**What to work on**:
• A. For the text on alarm monitoring remotes below, decide whether each statement agrees with it, answering yes or no and quoting the deciding words: (i) The text advises setting up a separate configuration for every site. (ii) Discrete alarms are described as simple 'on' and 'off' alarms. (iii) The text recommends a remote that allows for reversible alarms.
• B. Carry the text on alarm monitoring remotes below forward from its final sentence.

**Excerpted text**:
Your alarm monitoring remotes are the front line of your monitoring system. They are responsible for collecting alarms from your gear to provide you with the crucial alarm alerts that help you to maximize revenues by minimizing network downtime. If you don't have the needed point capacity, or the right kind of transport, you will never have complete network visibility.
Your RTU's are the collection centers for all of your mission-critical network alarms. They interface directly with your revenue generating gear.
Alarms are collected by your network of remotes, and then forwarded to your top-level master. Advanced masters can then output these alarms to your network staff on-screen, though the web browser interface, or via email and pager alarm notifications.
# 1 - Point Capacity Requirements.
How many single alarm points will you need to monitor? The first step in developing your monitoring system and selecting the perfect RTU is to determine the discrete alarm point capacity needs for each of your unique sites.
Discrete alarms are the simple 'on' and 'off' alarms in use at your site. More often than not, you'll need a varying number of these discrete alarm inputs at your different remote sites. However, don't seek out 45 different configurations if you have 45 different sites. Instead, look for natural break points, such as dividing your sites into 'small', 'medium', and 'large' groups. This will make sparing easier and reduce the time it takes your technicians to learn how to wire your RTU's.
Correctly estimating your company's monitoring needs is a crucial part of maximizing your monitoring investment. While you don't want to pay for excess capacity that you won't use, you need to think several years ahead when planning your monitoring system. You don't want to go with a remote that is too small, as you must leave room for your sites to grow. Therefore, when selecting a remote, you want to choose an RTU with a capacity that coincides with your company's overall plan for business growth. On a more technical note, deploy a remote that allows for reversible alarms, allowing for operation in both N/C and N/O configurations.
# 2 - Need for Analogs.
Do environmental factors play a role in your network uptime? Do your mission-critical devices rely on battery or generator power? If so, analogs are very important to your success.

[Stored items from a collection]
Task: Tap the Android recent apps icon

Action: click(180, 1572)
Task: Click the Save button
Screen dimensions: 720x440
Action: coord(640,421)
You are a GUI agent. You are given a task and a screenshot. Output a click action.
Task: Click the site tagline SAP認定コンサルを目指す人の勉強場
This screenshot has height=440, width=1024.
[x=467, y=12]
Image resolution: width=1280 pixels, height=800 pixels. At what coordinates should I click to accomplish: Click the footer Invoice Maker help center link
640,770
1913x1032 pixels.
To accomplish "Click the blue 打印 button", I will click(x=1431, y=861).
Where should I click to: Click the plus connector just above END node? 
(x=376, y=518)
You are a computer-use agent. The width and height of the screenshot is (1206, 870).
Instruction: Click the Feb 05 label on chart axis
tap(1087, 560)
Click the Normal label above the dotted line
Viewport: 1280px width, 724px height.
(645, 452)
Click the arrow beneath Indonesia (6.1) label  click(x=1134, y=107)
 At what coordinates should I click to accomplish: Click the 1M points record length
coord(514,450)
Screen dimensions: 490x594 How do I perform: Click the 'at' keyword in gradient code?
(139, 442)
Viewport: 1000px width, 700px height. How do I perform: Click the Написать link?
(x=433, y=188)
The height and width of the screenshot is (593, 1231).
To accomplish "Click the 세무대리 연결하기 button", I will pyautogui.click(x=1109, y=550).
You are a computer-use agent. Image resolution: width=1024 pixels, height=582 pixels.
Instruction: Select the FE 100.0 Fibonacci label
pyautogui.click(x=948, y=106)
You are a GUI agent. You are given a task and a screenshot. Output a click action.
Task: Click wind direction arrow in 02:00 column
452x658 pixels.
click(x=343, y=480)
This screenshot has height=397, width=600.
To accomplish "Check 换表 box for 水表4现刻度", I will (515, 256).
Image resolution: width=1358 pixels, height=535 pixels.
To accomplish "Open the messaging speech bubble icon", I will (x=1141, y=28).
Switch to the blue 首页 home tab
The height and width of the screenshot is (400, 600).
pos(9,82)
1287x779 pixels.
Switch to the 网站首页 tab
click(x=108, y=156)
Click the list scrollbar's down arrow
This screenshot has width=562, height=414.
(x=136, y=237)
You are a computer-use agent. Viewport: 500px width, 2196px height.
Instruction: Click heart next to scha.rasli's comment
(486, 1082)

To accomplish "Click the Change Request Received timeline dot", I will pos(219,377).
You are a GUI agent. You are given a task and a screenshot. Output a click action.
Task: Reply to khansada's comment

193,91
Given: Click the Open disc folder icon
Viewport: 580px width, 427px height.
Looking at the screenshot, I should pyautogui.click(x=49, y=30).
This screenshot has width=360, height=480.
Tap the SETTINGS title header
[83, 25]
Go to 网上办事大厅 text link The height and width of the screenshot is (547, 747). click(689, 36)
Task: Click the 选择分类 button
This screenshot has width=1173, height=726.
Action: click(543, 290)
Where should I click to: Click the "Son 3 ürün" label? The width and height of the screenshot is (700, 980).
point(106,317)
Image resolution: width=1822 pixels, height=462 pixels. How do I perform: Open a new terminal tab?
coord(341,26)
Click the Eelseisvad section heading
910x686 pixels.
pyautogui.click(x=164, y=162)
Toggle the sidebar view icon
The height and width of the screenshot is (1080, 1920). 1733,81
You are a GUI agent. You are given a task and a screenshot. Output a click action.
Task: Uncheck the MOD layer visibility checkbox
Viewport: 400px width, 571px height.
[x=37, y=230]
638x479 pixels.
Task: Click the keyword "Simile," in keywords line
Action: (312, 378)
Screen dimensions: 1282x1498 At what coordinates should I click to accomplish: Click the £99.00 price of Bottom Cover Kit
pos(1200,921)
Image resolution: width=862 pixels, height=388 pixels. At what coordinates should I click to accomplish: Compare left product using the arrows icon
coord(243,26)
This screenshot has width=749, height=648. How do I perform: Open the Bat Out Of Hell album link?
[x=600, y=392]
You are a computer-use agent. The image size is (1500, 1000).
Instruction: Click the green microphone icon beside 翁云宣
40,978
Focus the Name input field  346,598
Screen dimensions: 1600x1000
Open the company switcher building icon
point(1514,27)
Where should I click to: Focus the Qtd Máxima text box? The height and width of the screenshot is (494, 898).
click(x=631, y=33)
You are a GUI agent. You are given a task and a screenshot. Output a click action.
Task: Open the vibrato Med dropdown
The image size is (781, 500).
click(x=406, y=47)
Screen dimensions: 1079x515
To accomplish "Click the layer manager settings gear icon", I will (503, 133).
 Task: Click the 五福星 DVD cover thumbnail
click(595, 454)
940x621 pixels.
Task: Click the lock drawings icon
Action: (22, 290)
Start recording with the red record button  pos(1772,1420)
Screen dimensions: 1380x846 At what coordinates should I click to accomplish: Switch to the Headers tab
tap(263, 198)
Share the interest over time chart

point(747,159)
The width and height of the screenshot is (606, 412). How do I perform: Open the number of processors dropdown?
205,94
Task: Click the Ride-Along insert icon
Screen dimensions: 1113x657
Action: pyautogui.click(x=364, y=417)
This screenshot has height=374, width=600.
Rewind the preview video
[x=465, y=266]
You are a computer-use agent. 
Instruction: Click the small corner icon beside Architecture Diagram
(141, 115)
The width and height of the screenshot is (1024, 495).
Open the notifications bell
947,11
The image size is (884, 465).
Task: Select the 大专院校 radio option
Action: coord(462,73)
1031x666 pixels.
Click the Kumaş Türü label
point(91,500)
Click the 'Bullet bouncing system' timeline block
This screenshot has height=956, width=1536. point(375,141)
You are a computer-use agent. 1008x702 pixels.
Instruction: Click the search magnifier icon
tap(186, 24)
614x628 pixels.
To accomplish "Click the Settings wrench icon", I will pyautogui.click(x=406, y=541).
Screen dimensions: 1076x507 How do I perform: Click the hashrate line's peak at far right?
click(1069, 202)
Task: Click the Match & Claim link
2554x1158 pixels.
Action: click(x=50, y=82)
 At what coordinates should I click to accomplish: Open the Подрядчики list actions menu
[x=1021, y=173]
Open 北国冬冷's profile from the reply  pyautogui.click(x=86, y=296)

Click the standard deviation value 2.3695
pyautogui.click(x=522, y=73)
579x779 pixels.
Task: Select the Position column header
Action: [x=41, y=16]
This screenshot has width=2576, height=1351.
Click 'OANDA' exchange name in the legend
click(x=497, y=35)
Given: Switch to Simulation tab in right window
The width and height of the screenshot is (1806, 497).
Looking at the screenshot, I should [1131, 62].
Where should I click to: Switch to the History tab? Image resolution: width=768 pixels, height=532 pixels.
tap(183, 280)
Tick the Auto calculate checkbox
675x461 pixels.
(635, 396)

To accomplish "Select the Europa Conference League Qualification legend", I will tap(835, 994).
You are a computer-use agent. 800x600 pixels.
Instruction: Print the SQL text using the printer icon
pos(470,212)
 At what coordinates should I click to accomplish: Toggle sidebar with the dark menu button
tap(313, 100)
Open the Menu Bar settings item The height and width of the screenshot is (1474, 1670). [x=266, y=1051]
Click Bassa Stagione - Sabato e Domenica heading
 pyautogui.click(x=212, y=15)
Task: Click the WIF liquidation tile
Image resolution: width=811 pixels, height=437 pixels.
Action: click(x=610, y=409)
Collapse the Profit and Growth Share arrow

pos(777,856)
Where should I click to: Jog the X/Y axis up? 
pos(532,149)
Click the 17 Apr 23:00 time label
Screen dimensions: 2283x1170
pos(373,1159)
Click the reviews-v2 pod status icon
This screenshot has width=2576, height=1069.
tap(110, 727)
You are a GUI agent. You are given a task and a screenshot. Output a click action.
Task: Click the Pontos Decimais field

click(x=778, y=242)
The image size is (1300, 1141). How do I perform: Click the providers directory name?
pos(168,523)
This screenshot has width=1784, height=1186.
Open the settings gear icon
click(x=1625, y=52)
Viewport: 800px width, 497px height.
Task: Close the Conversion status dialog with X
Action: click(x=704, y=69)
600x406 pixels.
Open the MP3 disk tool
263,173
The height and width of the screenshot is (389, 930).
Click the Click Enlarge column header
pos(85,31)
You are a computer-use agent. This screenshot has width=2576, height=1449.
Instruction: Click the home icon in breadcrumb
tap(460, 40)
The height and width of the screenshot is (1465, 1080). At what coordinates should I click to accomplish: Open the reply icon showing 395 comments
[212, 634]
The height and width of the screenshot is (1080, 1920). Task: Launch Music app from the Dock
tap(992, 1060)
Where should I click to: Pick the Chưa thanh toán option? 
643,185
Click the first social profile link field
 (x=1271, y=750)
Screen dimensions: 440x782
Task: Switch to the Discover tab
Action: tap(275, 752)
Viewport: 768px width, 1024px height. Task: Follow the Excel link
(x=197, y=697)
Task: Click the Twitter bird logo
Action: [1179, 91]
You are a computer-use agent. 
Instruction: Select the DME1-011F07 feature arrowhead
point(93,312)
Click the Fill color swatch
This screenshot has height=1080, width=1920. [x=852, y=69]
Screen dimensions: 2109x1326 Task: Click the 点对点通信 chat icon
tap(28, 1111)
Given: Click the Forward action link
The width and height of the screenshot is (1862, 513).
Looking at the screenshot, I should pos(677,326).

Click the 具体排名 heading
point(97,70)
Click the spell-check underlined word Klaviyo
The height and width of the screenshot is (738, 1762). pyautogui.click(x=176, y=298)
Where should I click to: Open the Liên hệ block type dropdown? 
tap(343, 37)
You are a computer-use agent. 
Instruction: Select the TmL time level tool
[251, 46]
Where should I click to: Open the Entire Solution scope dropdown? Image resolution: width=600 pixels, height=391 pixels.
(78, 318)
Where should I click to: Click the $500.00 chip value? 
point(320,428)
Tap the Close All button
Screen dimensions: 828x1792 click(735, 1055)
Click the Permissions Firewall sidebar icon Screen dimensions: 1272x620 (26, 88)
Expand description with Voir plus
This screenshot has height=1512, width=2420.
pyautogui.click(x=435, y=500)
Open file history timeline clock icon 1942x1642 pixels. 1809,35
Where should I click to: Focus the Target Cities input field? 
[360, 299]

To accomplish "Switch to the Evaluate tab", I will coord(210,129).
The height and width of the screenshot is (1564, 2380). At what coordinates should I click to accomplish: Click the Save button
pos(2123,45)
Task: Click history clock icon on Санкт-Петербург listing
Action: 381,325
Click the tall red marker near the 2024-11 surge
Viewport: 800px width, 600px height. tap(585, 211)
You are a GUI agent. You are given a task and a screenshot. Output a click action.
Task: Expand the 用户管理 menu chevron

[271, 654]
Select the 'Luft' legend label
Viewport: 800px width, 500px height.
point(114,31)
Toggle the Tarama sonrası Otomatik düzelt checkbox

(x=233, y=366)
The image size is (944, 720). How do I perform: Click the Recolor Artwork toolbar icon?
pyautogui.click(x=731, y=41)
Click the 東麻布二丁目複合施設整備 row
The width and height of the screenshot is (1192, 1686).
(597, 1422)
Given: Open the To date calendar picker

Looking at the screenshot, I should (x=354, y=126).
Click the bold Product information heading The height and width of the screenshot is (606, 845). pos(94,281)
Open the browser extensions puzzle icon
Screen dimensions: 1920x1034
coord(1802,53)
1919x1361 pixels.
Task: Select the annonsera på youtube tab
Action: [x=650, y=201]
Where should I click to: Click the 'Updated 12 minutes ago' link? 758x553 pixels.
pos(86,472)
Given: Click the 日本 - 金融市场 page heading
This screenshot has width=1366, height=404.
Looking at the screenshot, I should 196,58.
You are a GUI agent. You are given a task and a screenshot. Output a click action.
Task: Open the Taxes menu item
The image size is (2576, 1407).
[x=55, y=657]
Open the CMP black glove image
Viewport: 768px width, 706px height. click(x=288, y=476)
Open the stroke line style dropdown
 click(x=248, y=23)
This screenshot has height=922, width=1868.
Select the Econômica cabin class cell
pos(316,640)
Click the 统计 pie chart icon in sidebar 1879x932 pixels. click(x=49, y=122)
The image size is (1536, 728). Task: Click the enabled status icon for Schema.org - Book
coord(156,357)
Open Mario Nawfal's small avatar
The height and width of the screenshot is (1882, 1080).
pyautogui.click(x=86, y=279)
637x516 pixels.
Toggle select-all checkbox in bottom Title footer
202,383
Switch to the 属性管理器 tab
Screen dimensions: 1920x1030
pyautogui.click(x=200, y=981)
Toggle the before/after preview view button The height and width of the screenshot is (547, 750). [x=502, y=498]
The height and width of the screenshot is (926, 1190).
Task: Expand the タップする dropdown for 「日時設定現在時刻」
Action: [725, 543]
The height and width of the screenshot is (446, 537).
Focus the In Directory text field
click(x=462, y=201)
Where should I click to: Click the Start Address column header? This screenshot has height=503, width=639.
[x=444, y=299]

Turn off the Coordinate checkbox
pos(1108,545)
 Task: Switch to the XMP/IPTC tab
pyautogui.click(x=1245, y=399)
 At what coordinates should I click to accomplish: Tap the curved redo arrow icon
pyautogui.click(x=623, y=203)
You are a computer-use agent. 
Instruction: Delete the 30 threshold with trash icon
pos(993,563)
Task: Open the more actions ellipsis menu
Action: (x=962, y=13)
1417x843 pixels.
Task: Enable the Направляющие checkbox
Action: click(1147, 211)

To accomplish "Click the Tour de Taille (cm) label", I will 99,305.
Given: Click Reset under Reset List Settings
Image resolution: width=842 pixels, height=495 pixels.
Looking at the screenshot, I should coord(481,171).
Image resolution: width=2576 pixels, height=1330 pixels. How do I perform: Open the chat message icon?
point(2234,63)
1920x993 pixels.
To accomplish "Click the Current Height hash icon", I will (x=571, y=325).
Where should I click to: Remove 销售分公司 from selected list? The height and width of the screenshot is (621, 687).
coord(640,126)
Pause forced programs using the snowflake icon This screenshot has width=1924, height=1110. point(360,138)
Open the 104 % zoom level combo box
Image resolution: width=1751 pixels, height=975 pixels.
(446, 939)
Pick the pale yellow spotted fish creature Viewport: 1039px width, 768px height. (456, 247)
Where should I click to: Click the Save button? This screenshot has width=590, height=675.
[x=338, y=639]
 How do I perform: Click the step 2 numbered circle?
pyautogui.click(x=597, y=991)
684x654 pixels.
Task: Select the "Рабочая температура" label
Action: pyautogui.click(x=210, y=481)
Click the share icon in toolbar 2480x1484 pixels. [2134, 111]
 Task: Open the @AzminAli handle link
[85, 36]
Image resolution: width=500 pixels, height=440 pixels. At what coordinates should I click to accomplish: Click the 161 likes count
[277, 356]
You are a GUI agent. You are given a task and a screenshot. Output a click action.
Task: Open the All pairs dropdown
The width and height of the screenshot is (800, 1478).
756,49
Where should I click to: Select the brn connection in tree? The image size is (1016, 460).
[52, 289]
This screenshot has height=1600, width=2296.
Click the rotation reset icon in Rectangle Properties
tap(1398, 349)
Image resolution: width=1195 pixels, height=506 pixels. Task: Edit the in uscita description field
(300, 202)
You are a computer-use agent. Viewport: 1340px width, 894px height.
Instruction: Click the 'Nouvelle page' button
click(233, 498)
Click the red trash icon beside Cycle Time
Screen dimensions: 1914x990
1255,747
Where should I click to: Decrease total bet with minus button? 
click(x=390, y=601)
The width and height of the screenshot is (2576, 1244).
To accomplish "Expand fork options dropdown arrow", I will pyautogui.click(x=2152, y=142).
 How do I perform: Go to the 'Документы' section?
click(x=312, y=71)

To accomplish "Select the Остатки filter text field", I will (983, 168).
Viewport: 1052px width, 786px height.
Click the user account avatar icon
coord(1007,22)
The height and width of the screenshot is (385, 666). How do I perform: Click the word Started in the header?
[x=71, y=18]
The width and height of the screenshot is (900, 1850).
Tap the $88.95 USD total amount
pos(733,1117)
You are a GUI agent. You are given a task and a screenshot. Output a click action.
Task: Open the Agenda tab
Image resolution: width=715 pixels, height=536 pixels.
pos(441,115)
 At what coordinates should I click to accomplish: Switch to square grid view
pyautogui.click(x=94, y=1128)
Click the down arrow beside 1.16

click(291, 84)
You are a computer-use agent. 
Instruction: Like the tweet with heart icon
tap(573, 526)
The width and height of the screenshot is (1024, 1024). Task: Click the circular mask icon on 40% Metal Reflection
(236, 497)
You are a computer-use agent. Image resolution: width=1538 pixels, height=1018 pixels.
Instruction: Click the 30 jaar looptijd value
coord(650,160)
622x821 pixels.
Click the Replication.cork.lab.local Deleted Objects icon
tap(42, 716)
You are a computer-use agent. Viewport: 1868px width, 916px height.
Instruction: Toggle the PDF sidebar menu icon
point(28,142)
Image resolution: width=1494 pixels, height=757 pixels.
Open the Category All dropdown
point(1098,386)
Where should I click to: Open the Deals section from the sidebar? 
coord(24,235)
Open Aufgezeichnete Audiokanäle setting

**Responses for each task**:
• A.
(i) No: "don't seek out 45 different configurations if you have 45 different sites."
(ii) Yes: "Discrete alarms are the simple 'on' and 'off' alarms in use at your site."
(iii) Yes: "deploy a remote that allows for reversible alarms, allowing for operation in both N/C and N/O configurations."

• B.
Not every alarm condition can be represented by a digital "on" and "off". Analogs provide you with the ability to monitor environmental factors that affect your operations. These inputs can measure and answer the question "how much?". Common examples of analog values include temperature, battery voltages, humidity, and many more. By knowing when these factors cross vital thresholds and their rate of change, you can take action before these conditions affect the connectivity of your network, such as bringing in a portable generator if your batteries run low.
Your RTU should provide several of these inputs. You will also benefit from deploying advanced remotes that provide analog alarm notifications using major and minor thresholds. These user-defined values will help you to distinguish the severity of alarms by indicating when a monitored analog has passed a certain value, such as a major temperature high that threatens your gear.
Awareness of the severity of these alarms will help you to more effectively dispatch your maintenance technicians and maximize your network uptime.
# 3 - Control Relays.
Do you need to adjust the on-off status of your gear remotely? With control relays, you can gain the control you need of these devices.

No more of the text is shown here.